* Task details
Each entry below should be returned exactly as is, with the pictures removed.

* Material for the task
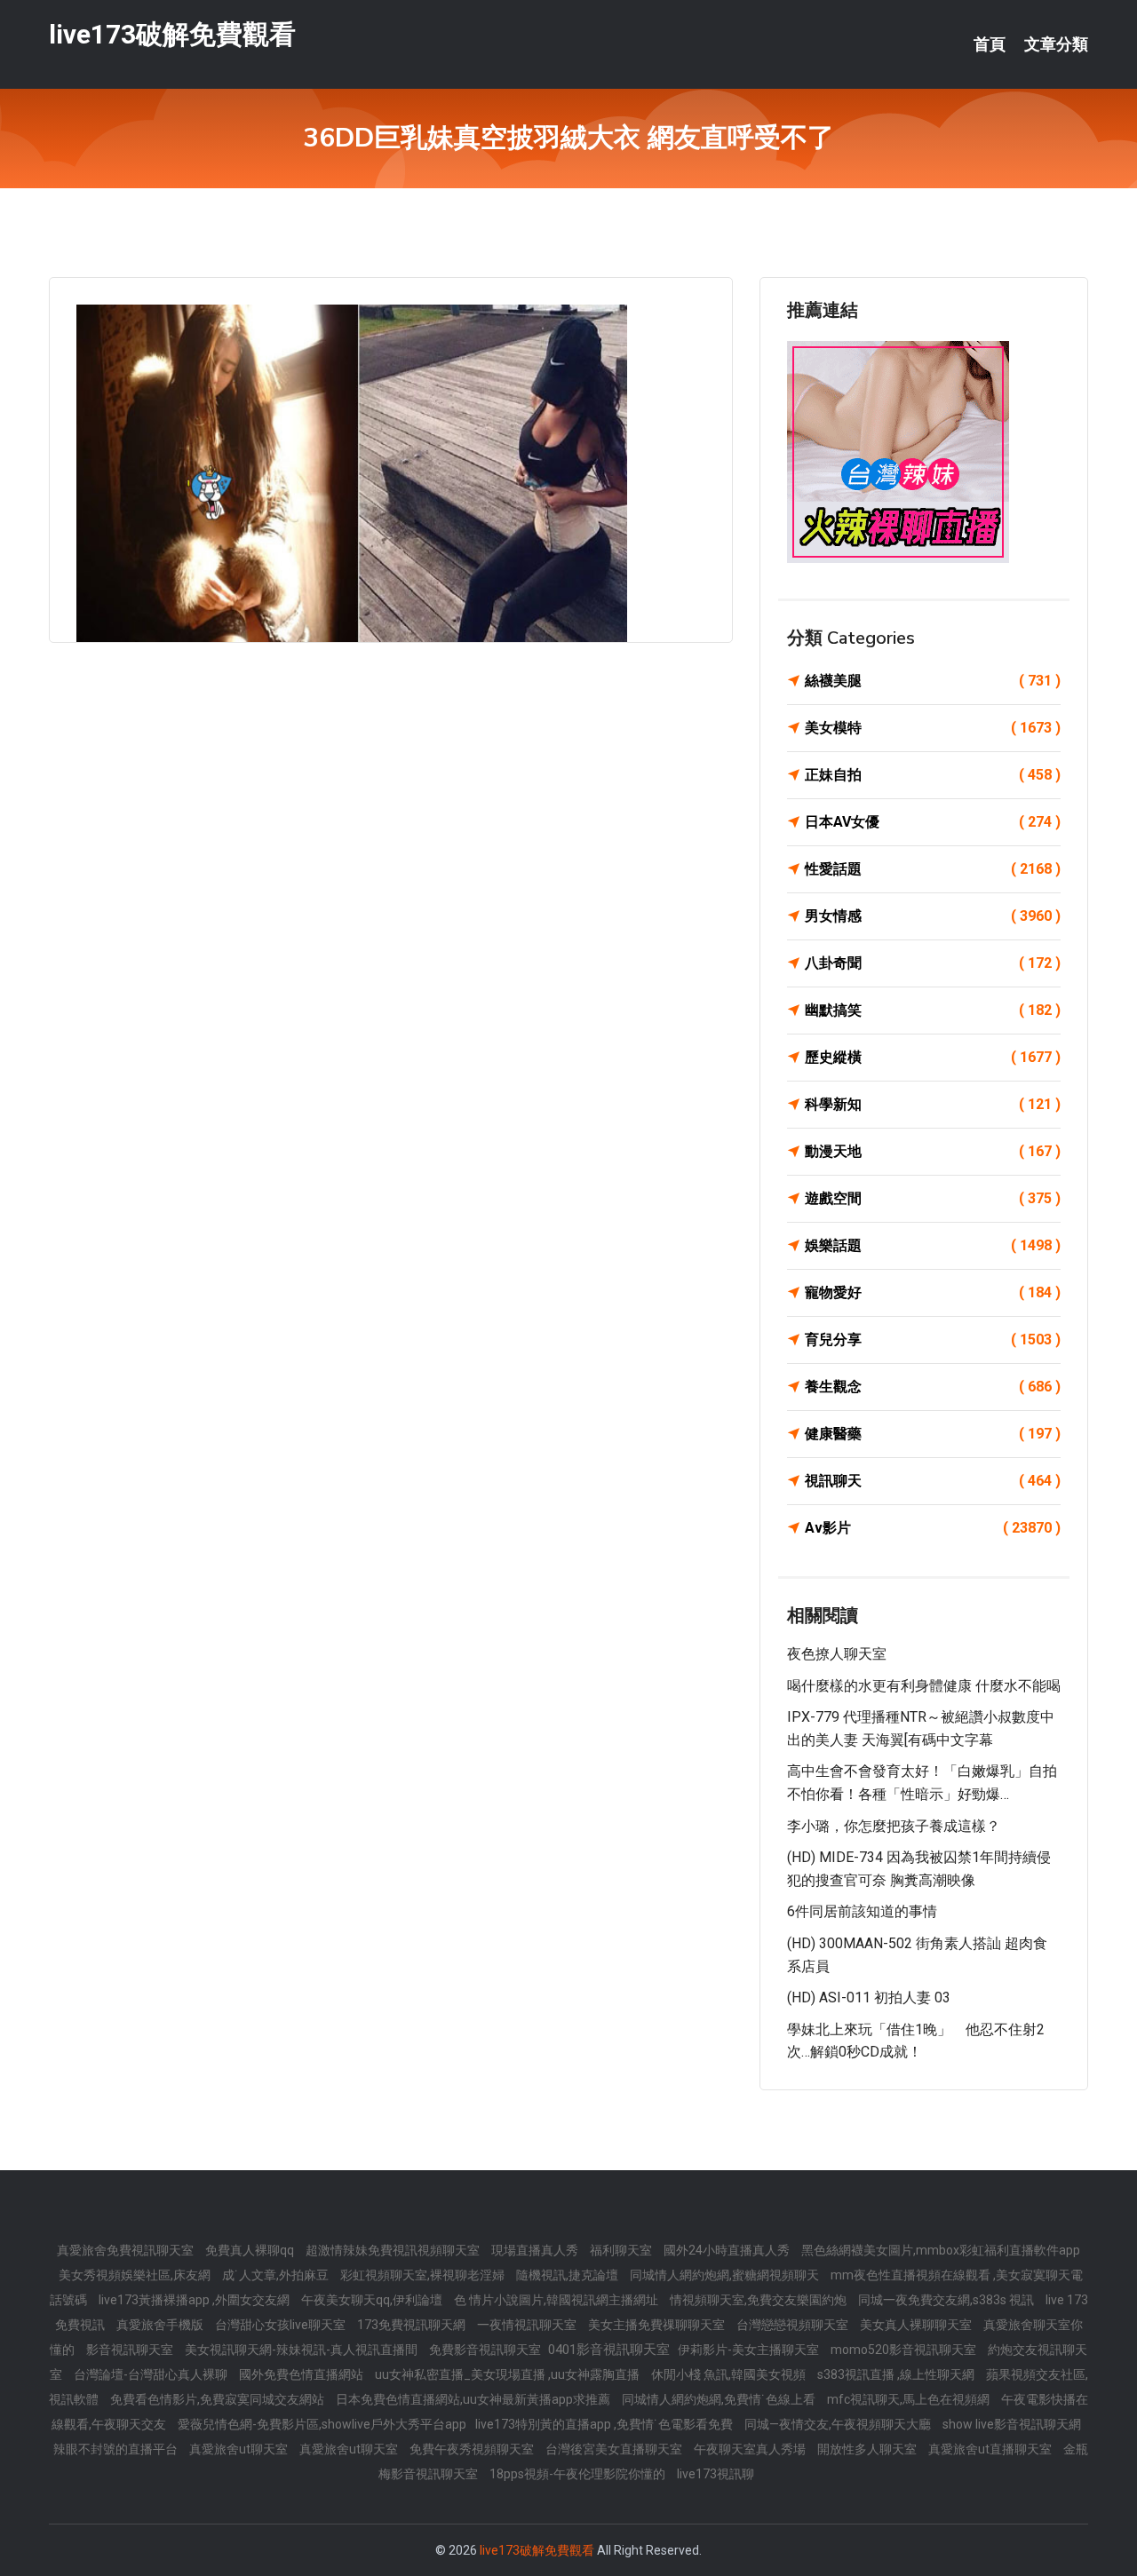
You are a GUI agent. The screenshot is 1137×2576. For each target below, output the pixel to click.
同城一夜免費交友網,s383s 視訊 (947, 2300)
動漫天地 (933, 1151)
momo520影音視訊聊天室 (905, 2349)
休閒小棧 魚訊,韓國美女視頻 (729, 2374)
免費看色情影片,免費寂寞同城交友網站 (218, 2399)
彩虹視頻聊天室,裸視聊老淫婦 (423, 2275)
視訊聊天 (933, 1480)
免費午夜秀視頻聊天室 (473, 2449)
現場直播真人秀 (536, 2250)
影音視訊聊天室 (131, 2349)
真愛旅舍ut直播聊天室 (991, 2449)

* Output of the task
You are a GUI agent. The screenshot is 1137×2576. For each target below, output the pixel to click.
同城一夜免費交友網,s383s 視訊 (947, 2300)
動漫天地 (933, 1151)
momo520影音視訊聊天室 (905, 2349)
休閒小棧 魚訊,韓國美女視頻 (729, 2374)
免費看色情影片,免費寂寞同城交友網站 (218, 2399)
彩虹視頻聊天室,裸視聊老淫婦 (423, 2275)
視訊聊天 (933, 1480)
免費午夜秀視頻聊天室 (473, 2449)
現場直播真人秀 (536, 2250)
影音視訊聊天室 (131, 2349)
真愛旅舍ut直播聊天室 (991, 2449)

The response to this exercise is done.